* begin SUPPLIED RECORDS *

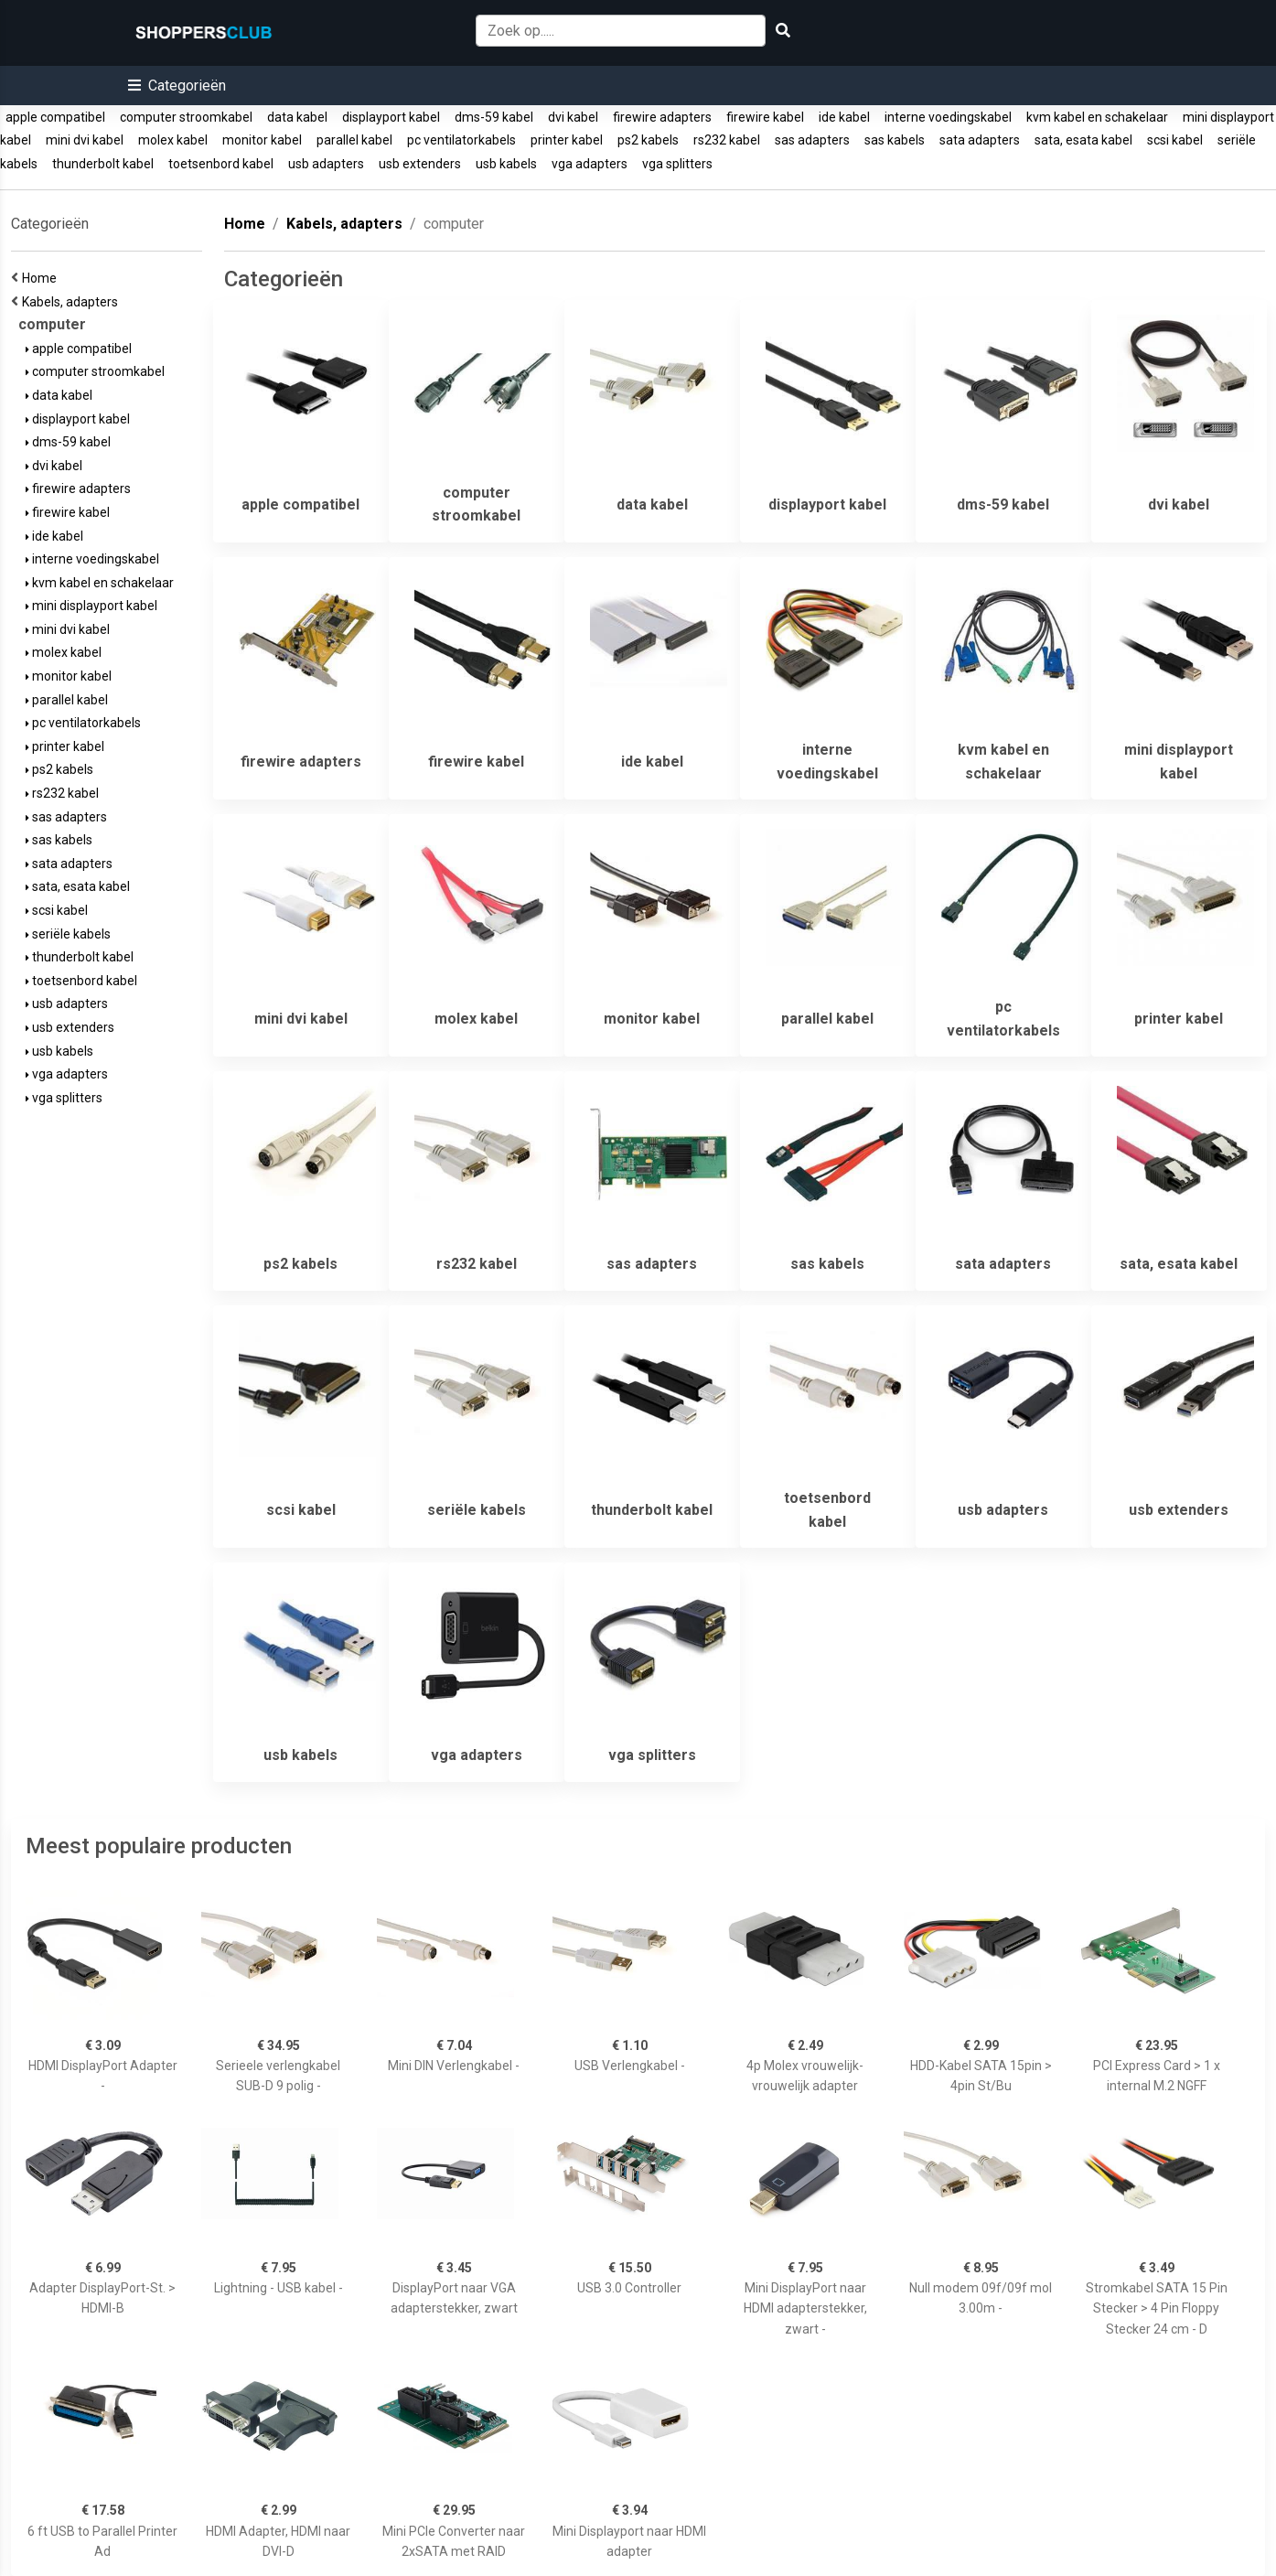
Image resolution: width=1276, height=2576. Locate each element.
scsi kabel (1175, 140)
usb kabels (506, 163)
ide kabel (844, 117)
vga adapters (589, 163)
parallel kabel (354, 140)
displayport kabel (391, 117)
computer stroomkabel (186, 117)
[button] (177, 85)
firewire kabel (765, 117)
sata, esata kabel (1083, 140)
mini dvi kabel (84, 140)
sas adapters (812, 140)
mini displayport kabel (91, 605)
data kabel (297, 117)
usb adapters (326, 163)
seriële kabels (68, 934)
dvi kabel (573, 117)
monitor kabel (262, 140)
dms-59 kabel (494, 117)
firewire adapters (662, 117)
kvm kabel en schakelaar (1097, 117)
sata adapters (979, 140)
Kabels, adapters (72, 302)
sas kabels (894, 140)
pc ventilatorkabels (461, 140)
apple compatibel (55, 117)
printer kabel (566, 140)
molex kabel (173, 140)
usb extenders (419, 163)
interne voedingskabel (948, 117)
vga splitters (677, 163)
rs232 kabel (727, 140)
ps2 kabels (648, 140)
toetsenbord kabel (221, 163)
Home (42, 278)
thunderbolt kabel (103, 163)
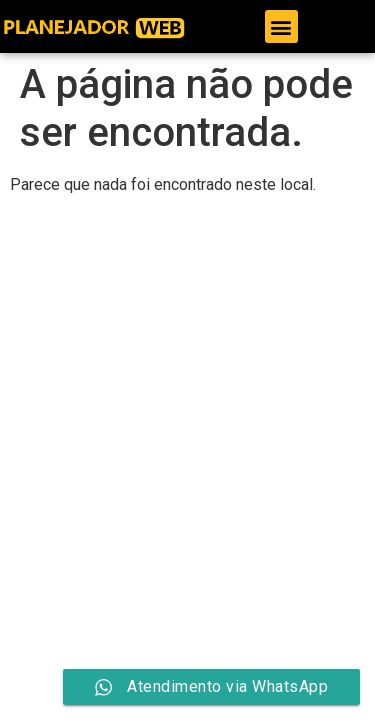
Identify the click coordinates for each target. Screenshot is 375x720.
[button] (281, 26)
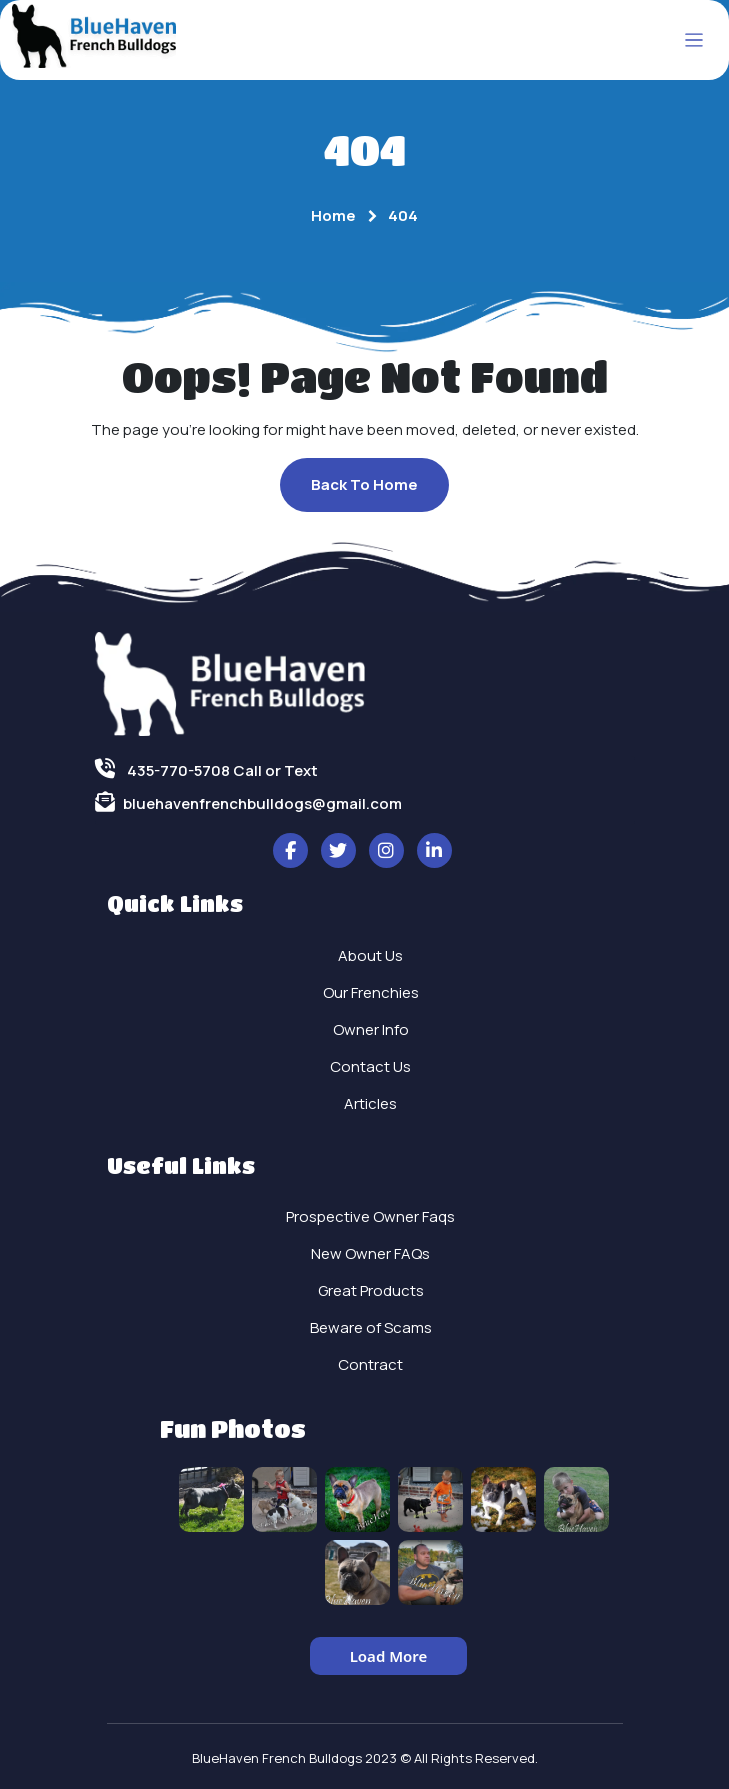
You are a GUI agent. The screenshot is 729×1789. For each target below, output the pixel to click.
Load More (389, 1656)
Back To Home (364, 484)
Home (333, 215)
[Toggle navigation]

* end SUPPLIED RECORDS *

Copy every line of the material above exactly, leaving out the pictures.

Image resolution: width=1276, height=2576. Locate each element.
scsi kabel (1175, 140)
usb kabels (506, 163)
ide kabel (844, 117)
vga adapters (589, 163)
parallel kabel (354, 140)
displayport kabel (391, 117)
computer stroomkabel (186, 117)
[button] (177, 85)
firewire kabel (765, 117)
sata, esata kabel (1083, 140)
mini dvi kabel (84, 140)
sas adapters (812, 140)
mini displayport kabel (91, 605)
data kabel (297, 117)
usb adapters (326, 163)
seriële kabels (68, 934)
dvi kabel (573, 117)
monitor kabel (262, 140)
dms-59 kabel (494, 117)
firewire adapters (662, 117)
kvm kabel en schakelaar (1097, 117)
sata adapters (979, 140)
Kabels, adapters (72, 302)
sas kabels (894, 140)
pc ventilatorkabels (461, 140)
apple compatibel (55, 117)
printer kabel (566, 140)
molex kabel (173, 140)
usb extenders (419, 163)
interne voedingskabel (948, 117)
vga splitters (677, 163)
rs232 kabel (727, 140)
ps2 kabels (648, 140)
toetsenbord kabel (221, 163)
Home (42, 278)
thunderbolt kabel (103, 163)
Identify the click coordinates for each target. Screenshot is 375x720.
[button] (281, 26)
You are a GUI agent. The screenshot is 729×1789. For each target below, output the pixel to click.
Load More (389, 1656)
Back To Home (364, 484)
Home (333, 215)
[Toggle navigation]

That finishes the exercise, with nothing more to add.